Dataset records
********
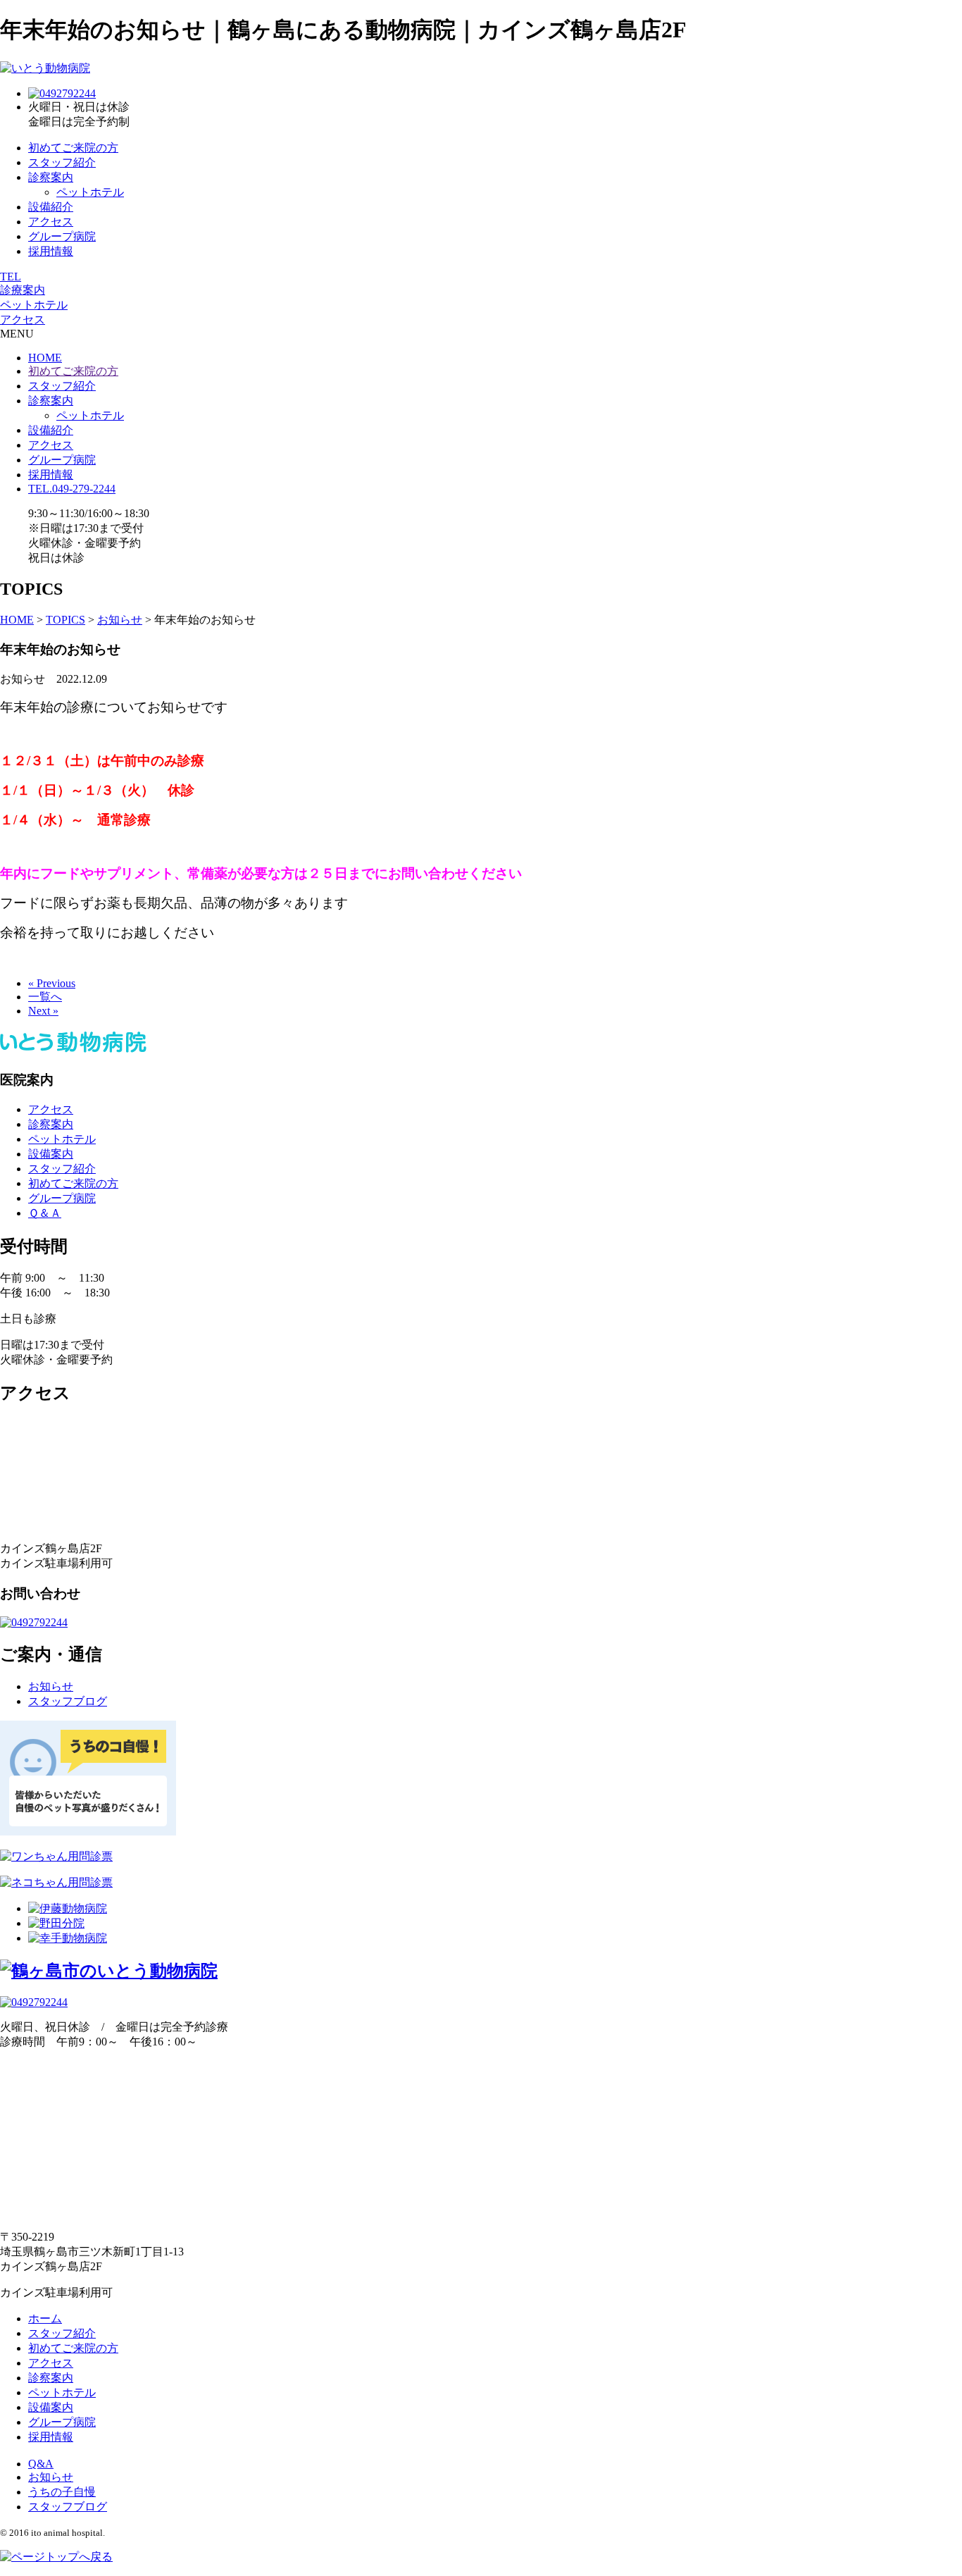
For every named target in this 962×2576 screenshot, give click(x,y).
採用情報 (50, 251)
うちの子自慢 (62, 2492)
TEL (10, 277)
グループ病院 (62, 236)
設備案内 (50, 1154)
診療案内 (22, 290)
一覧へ (45, 997)
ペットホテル (90, 192)
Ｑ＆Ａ (44, 1213)
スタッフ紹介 (62, 162)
********
Starting at the line with "うちの子自慢 (62, 2492)", copy each line through the end of the data, both ends included, and give nothing else.

うちの子自慢 (62, 2492)
TEL (10, 277)
グループ病院 (62, 236)
設備案内 (50, 1154)
診療案内 (22, 290)
一覧へ (45, 997)
ペットホテル (90, 192)
Ｑ＆Ａ (44, 1213)
スタッフ紹介 (62, 162)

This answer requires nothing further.